In March 1838, he was placed in charge of the Government Hospital in Brisbane. Ballow and his wife arrived in Brisbane as it transitioned from being a penal colony to a free settlement. He later become the Resident Surgeon of the Moreton Bay General Hospital. He was also the coroner for the Brisbane district and the visiting surgeon of the jail.

On 8 August 1850, the immigrant ship Emigrant arrived in Moreton Bay with typhus on board. The ship was quarantined at Dunwich on Stradbroke Island away from Brisbane. Forty people on the ship died, including the ship's surgeon Dr George Mitchell. Initially Dr Mallon came from Brisbane to care for the quarantined patients at Dunwich but he too contracted the infection. Dr Ballow took his place and also contracted the disease. Dr Kearsey Cannan took charge after Dr Ballow's death. He put his tent on Bird Island, visiting his patients as required from there and managed to avoid catching the disease.

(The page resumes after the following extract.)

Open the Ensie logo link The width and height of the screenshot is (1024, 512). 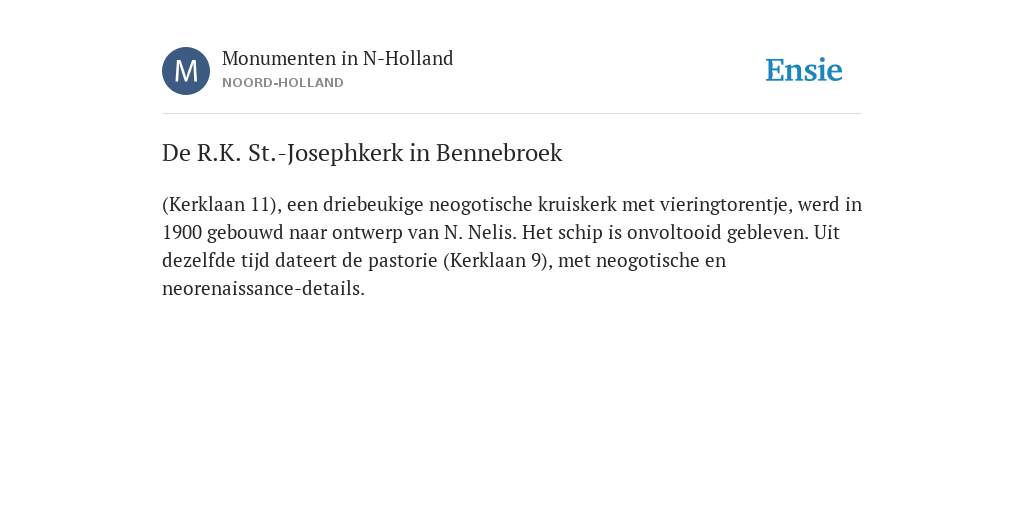click(x=804, y=70)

While Dr Mallon recovered, Dr Ballow died at Dunwich on 29 September 1850.

==Memorials==
Dr Ballow was buried in the Dunwich Cemetery; the cemetery has a memorial stone for Dr Ballow and the other victims of typhus. Ballow Road at Dunwich is believed to be named after him. A white marble memorial tablet was also placed in St John's Cathedral in Brisbane. The heritage-listed Ballow Chambers building of medical suites is named after him and the building has a plaque about Dr Ballow.